Ca2+-independent and Ca2+-inhibited membrane binding by synaptotagmin-like proteins Project Summary/Abstract Protein-membrane interactions underlie most of the important steps in vesicle trafficking and exocytosis, including for hormones such as insulin. Although many of the key proteins are known, a better understanding of the structural mechanisms of membrane interaction is necessary for the future design of selective inhibitors. The broad goal of this study is to provide such a mechanistic and structural understanding for synaptotagmin- like proteins (Slp), a key family of proteins whose inhibition may be pharmaceutically useful. Two representative and yet unique members of the synaptotagmin-like protein (Slp) family will be investigated: Slp-2 and Slp-4. These have been chosen as our focus because (i) the structure of the membrane-binding C2A domain from Slp-4 is known, and (ii) Slp-2 exhibits an intriguing and unusual property of Ca2+-inhibited membrane binding. Generally, Slp proteins function to bridge between secretory vesicles and the plasma membrane, stably docking secretory vesicles prior to exocytosis. Slp proteins possess an N-terminal domain that bind Rab GTPases on secretory vesicles, and one or two C-terminal C2 domains that dock with high affinity to plasma membranes via interaction with anionic lipid molecules such as phosphatidylinositol-(4,5)- bisphosphate (PIP2) and phosphatidylserine (PS). Most Slp proteins, including Slp-4, bind membranes independently of calcium ions; however, the membrane affinity of Slp-2 is uniquely inhibited by calcium. This project is based on the hypothesis that high-affinity Slp C2A?membrane interaction involves multiple binding sites for lipids and/or other ligands, one of which acts allosterically and is the basis for calcium inhibition in Slp-2.

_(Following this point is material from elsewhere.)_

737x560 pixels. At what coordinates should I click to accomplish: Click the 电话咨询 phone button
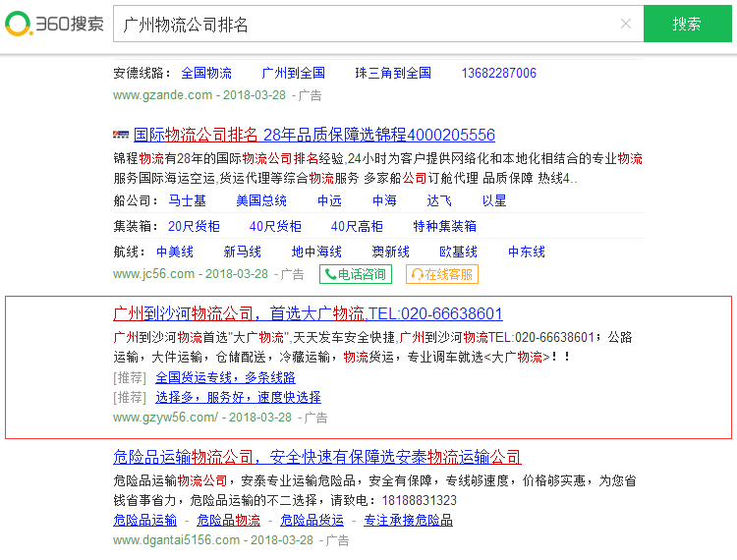coord(355,275)
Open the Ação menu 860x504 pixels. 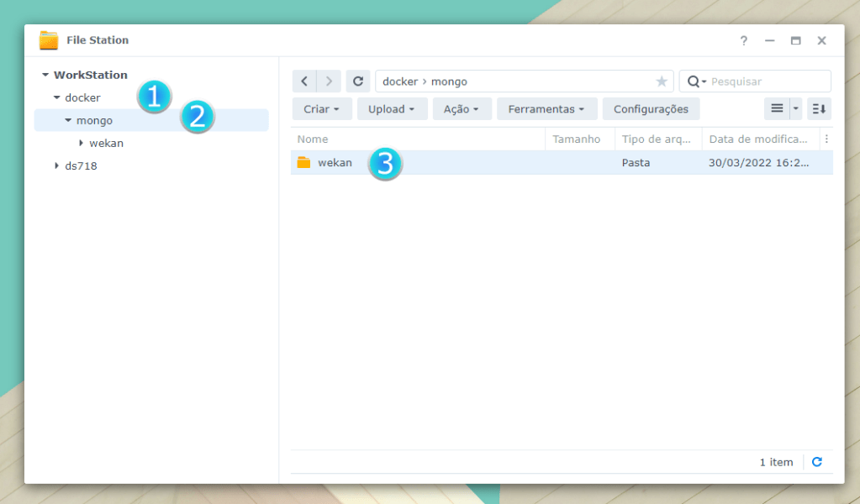[462, 109]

Specific Aim 1 asks, ?Which residues of the Slp-4 C2A domain are required for high-affinity membrane docking?? This question will be answered using a combination of experimental and computational approaches based on the known molecular structure of this protein domain. Molecular dynamics simulations will predict how different regions of the protein domain act together to interact with membrane lipids. Effects of site- directed mutagenesis will be tested experimentally using both quantitative liposome binding assays and cell- based model systems of secretion. Based on previous reports, it is predicted that mutants which substantially weaken membrane binding will enhance insulin secretion relative to the wild-type protein.

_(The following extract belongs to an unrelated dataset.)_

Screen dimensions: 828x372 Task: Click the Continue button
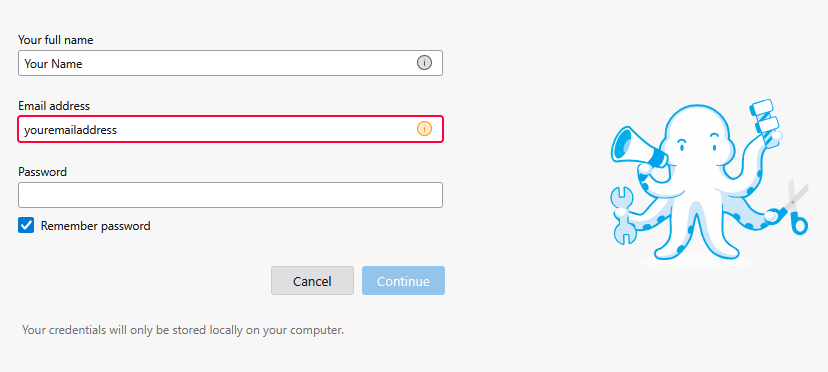403,281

Specific Aim 2 asks, ?Does a pocket conserved among synaptotagmin-like proteins inhibit lipid binding allosterically?? For this Aim, the structural mechanism of Slp-2 C2A inhibition by calcium will be probed using fluorescence-based lipid and calcium binding measurements and electron paramagnetic resonance. The goal is to develop a structural model for how calcium binding at one site inhibits membrane binding at a distal site. If calcium binding to the Slp-2 C2A domain induces a structural change that blocks membrane association, then the corresponding vestigial pocket in Slp-4 would be a potential target for discovering inhibitory compounds. Because Slp-4 limits insulin secretion in vivo, its inhibition represents a possible avenue for future diabetes therapy.

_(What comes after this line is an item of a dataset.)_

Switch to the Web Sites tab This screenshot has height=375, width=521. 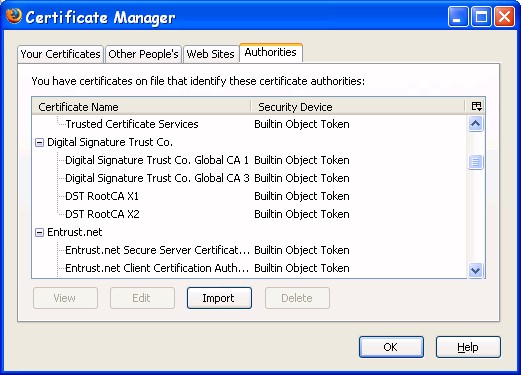(x=210, y=54)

Ca2+-independent and Ca2+-inhibited membrane binding by synaptotagmin-like proteins Project Narrative This project will use a combination of experiments and computer modeling to answer an intriguing physical chemistry question with direct relevance to diabetes: how can binding of a protein molecule to a positively charged ion make it less attracted to a negatively charged lipid membrane? Answering this question for one unique protein, which is important for release of the pancreatic hormone glucagon, will help in deciphering the mechanism of action for a similar protein that regulates insulin release. In the long term, this understanding can lay the foundation for new diabetes therapies.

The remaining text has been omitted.